Let’s suppose that we know the parametric family of probability density functions, but we don’t know \(\theta_0\), the true value of the paramaters. Maximum likelihood estimation (MLE) is a method to estimate it, that is, it is a method to estimate the exact form of \(f\) given \(x=(x_1,x_2,...,x_n)\) .

Before defining the likelihood function notice that a sample from X, the observations \(x=(x_1,x_2,...,x_n)\), is a random variable itself. Then, because the observations are independent, the probability density function for the sample \(f_n\) (joint density function when \(X\) is continous) is \[ f_n(x_1,x_2,...,x_n|\theta)=f(x_1|\theta)f(x_2|\theta)...f(x_n|\theta).\]

We define a function of \(\theta\) called the likelihood \(L\) as

\[L(\theta|data)=L(\theta|x_1,x_2,...,x_n) \equiv f_n(x_1,x_2,...,x_n|\theta)=f(x_1|\theta)f(x_2|\theta)...f(x_n|\theta).\]

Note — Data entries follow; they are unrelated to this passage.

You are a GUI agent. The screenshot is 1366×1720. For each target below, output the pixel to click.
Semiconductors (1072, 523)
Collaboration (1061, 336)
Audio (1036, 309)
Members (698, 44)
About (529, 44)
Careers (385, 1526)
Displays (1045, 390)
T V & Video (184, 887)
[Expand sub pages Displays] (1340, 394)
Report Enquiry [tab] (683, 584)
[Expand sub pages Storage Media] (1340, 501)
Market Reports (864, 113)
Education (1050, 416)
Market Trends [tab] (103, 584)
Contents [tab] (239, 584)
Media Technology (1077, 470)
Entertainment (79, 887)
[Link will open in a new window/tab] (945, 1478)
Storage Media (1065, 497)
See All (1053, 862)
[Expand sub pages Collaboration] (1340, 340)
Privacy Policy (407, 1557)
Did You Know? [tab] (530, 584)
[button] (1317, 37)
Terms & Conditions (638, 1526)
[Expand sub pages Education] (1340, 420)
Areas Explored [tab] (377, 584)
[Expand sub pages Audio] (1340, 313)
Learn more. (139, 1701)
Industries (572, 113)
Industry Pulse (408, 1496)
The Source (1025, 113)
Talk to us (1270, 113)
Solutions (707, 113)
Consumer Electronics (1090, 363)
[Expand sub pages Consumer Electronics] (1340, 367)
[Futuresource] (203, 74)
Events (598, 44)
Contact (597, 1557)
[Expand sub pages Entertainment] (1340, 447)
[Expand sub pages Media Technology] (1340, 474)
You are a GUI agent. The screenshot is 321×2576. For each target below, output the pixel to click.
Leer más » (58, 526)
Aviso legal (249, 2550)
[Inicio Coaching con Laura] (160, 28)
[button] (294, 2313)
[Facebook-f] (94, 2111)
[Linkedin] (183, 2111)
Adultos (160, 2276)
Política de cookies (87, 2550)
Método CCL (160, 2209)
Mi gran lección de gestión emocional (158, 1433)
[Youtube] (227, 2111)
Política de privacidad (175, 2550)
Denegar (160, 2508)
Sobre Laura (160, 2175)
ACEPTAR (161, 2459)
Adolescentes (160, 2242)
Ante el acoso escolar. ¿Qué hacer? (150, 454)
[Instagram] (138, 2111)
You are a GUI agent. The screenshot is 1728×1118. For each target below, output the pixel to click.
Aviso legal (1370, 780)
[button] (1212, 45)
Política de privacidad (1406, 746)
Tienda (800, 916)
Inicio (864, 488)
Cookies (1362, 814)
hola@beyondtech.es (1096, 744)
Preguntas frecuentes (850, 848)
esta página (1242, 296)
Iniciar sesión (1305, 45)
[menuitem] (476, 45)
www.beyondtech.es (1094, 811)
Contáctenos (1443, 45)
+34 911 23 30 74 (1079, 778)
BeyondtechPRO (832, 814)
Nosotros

It seems intuitive from this definition that given \((x_1,x_2,...,x_n)\), \(L\) would be large when \(\theta\) is close the unknow \(\theta_0\) and small when \(\theta\) is far from \(\theta_0\). Indeed, the MLE of \(\theta\) is defined as the value that maximizes \(L\). As \(log(L)\) increases monotonically with \(L\), the \(\theta\) that maximizes \(L\) also maximizes \(log(L)\). Given that maximizing \(log(L)\) is often easier than maximizing \(L\), many times \(log(L)\) is maximized.


Non iid observations

Sometimes the concept of likelihood is generalized to include observations that are independent but not identically distributed. The observations, for example, could be conditioned on other variable. In this case, usually the notation for the observations is \(y_1, y_2,..y_n\) and for the variable they are conditioned on \(x_1,x_2,...,x_n\). Then \[L(\theta|x,y)=f(x,y|\theta)\]


Knoblauch, K., & Maloney, L. T. (2012). Modeling Psychophysical Data in R. New York: Springer.

Myung, I. J. (2003). Tutorial on maximum likelihood estimation. Journal of Mathematical Psychology.

Prins, N., & Kingdom, F. A. A. (2010). Psychophysics: a practical introduction. London: Academic Press.